This month sees the release of Pearl Jam’s actual tenth album, ‘Lightning Bolt’. Since ‘Ten’, the group’s sound has ebbed and flowed through mediocrity and decency, garage rock and new wave – not to mention lead singer Eddie Vedder’s 2011 release ‘Ukulele Songs’, a curious musical unification of Hawaii and Seattle. Recorded over two years, ‘Lightning Bolt’ sheds any vestiges of these bizarre experimentations and embraces back-to-basics, ‘Ten’-style PJ: a merging of energetic punk and surging classic rock, all smoothed over with some moments of placidity. ‘Sirens’ is a rock ballad that displays what we’ve come to recognise as Vedder-esque introspection, while the album’s last track ‘Future Days’ also finds the band at their most reflective, recalling Vedder’s ‘Into the Wild’ soundtrack album.
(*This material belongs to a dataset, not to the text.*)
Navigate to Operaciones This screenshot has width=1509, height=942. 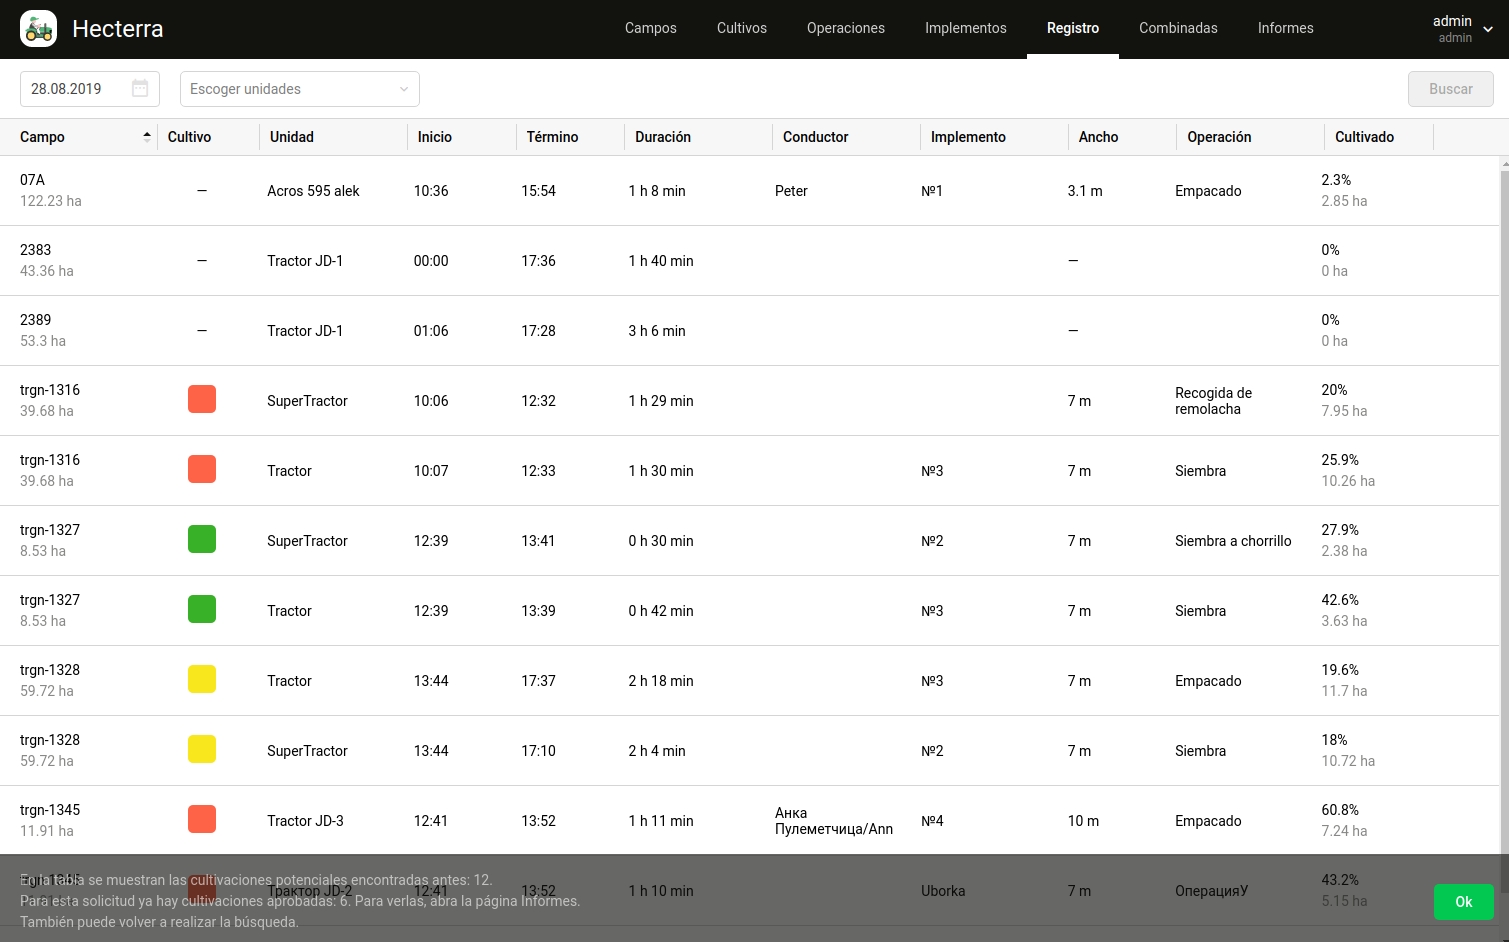tap(845, 28)
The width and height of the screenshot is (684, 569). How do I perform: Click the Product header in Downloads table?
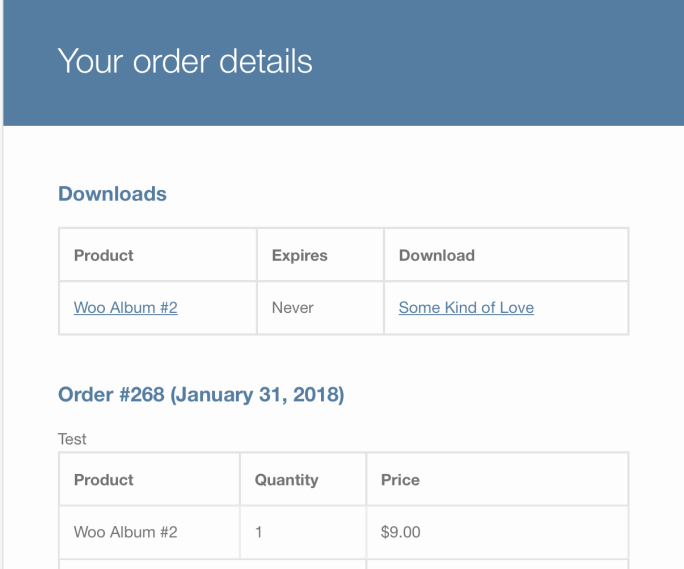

These gentler moments aside, ‘Lightning Bolt’ isn’t short on pure force. ‘Mind Your Manners’, the high-octane, riff-heavy second track, is the punk-splattered blueprint for a truly energetic album. Vedder literally roars through ‘Father and Son’, and the album’s namesake ‘Lightning Bolt’ is packed with power hooks and shredding guitar solos.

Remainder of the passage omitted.